Certainly, in cases of true and criminal sexual assault, in which one party with malevolent intent forcibly compels another to engage in a sexual act, proper recourse must be taken. At the point when she does suffer physical or psychological trauma, which is certainly plausible, she has recourse to her friends, to psychological and health services, to the Sarah Doyle Women’s Center, and to the dozens of Women’s Peer Counselors on campus. If in the opinion of any of these individuals a criminal offense was committed, the student has recourse to the law. Is this truly not enough? Tell a feminist that a woman is not capable of handling her own problems, and you will get a nice slap across the face. And yet, that seems to be exactly what our friends in the sexual assault task-force argue.

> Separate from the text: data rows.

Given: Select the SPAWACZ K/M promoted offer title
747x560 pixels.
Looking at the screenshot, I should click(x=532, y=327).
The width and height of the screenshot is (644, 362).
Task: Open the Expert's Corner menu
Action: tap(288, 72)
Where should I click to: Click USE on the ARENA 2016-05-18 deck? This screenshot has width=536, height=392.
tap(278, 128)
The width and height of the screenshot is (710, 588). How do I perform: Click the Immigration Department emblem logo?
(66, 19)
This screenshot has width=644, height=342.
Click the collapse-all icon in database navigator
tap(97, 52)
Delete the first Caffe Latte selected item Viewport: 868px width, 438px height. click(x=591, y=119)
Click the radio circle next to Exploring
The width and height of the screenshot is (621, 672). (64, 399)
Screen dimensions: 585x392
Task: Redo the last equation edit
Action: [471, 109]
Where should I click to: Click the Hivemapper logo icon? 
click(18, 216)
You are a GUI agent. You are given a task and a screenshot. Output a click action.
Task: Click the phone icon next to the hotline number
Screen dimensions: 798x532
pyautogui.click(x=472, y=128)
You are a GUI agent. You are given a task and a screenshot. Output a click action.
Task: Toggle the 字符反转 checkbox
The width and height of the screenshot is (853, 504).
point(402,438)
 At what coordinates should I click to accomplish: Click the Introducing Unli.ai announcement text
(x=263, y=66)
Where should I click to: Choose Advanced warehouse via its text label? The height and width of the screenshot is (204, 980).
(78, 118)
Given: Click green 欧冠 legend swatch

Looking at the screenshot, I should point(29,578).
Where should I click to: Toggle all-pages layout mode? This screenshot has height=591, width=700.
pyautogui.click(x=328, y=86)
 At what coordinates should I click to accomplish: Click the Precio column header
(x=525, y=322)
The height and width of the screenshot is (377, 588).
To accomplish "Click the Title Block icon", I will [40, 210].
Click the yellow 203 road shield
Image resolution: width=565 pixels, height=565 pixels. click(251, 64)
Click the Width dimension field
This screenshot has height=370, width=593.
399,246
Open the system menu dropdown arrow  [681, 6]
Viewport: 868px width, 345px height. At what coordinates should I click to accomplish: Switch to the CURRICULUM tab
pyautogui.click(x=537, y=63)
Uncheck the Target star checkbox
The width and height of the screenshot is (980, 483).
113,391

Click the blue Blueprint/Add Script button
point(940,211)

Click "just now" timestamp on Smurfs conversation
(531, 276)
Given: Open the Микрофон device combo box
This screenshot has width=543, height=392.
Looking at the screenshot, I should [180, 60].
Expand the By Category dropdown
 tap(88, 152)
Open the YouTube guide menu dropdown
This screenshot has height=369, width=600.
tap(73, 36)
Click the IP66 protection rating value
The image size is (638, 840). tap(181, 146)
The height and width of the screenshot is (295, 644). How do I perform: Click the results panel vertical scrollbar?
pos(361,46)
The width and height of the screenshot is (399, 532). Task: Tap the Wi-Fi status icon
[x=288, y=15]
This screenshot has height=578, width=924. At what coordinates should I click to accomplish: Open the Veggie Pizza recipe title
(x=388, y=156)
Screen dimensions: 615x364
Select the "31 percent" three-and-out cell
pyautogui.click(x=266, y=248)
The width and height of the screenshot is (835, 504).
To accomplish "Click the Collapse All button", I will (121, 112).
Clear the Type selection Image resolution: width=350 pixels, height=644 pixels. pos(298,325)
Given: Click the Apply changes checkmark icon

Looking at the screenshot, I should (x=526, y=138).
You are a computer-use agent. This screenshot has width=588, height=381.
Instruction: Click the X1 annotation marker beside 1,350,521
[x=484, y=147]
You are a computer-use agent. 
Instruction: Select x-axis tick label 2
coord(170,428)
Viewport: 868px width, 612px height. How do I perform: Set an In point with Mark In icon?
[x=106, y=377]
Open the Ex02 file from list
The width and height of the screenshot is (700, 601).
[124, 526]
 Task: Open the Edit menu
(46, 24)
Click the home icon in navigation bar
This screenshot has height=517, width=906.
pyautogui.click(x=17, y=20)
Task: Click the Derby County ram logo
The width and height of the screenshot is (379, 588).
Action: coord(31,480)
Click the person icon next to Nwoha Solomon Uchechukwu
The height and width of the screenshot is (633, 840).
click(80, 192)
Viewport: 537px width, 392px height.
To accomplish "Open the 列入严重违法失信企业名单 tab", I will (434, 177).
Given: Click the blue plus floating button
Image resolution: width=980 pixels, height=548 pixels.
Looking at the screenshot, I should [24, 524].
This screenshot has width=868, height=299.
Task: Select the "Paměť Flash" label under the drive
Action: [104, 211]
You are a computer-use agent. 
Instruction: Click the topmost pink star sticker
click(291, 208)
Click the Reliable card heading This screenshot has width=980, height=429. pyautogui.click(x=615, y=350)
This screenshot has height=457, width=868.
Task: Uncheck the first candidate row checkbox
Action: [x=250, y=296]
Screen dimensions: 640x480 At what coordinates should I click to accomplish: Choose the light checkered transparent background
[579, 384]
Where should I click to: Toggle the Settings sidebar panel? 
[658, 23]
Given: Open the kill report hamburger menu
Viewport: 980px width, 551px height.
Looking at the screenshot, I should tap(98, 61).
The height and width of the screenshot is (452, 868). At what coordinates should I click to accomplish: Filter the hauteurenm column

A second issue is the culture of victimization that ever-present concerns about sexual assault beget. Ubiquitous reminders about the danger of sexual assault, repeated contacts from university officials about sexual assault resources, and a large number of dedicated facilities related to sexual assault would coalesce into a false impression that every woman at Brown is at immediate risk of being raped. As any medical student will tell you, exposure to a list of ailments leads one very easily to self-diagnose with a problem that one does not truly have. Likewise, as we saw in the case of Adam Lack, ambiguous cases resulting from individual foolishness can be interpreted in any number of directions; why should we encourage individuals to interpret these as rape, rather than as personal folly from which one should learn a lesson? I have great sympathy for a woman who is forced upon, violated, or otherwise assaulted against her will. However, I have little sympathy for a woman who dresses in revealing clothes, drinks beyond her capacity, and then proceeds to a fraternity party and has sex that she will later feel guilty about.
I am truly sorry for those who have suffered from sexual assault; my arguments here are in no way intended to diminish what they have and will continue to go through. On the contrary, I believe that as our community reassesses the manner in which it responds to sexual assault, it must do so specifically with these victims in mind. If the expanded resources suggested by the Sexual Assault Task Force would truly benefit victims of sexual assault, in a manner not possible with the current system, then so be it. Let’s make it happen. However, embracing such proposals as an empty gesture does little more than guarantee that real victims will suffer through association with blind ideology, ambiguity, and political correctness. We cannot allow ourselves to diminish sexual assault by inventing it where it does not exist, or by expanding the definition to the point where it is meaningless. During the Adam Lack conflagration, those who questioned the manner in which sexual assault was construed were dismissed as misogynists. At the point where such questioning is not allowed, imagined problems will be over-reified, to the detriment of everyone. Crusaders against sexual assault would do well to be wary of going too far, for the good of their cause.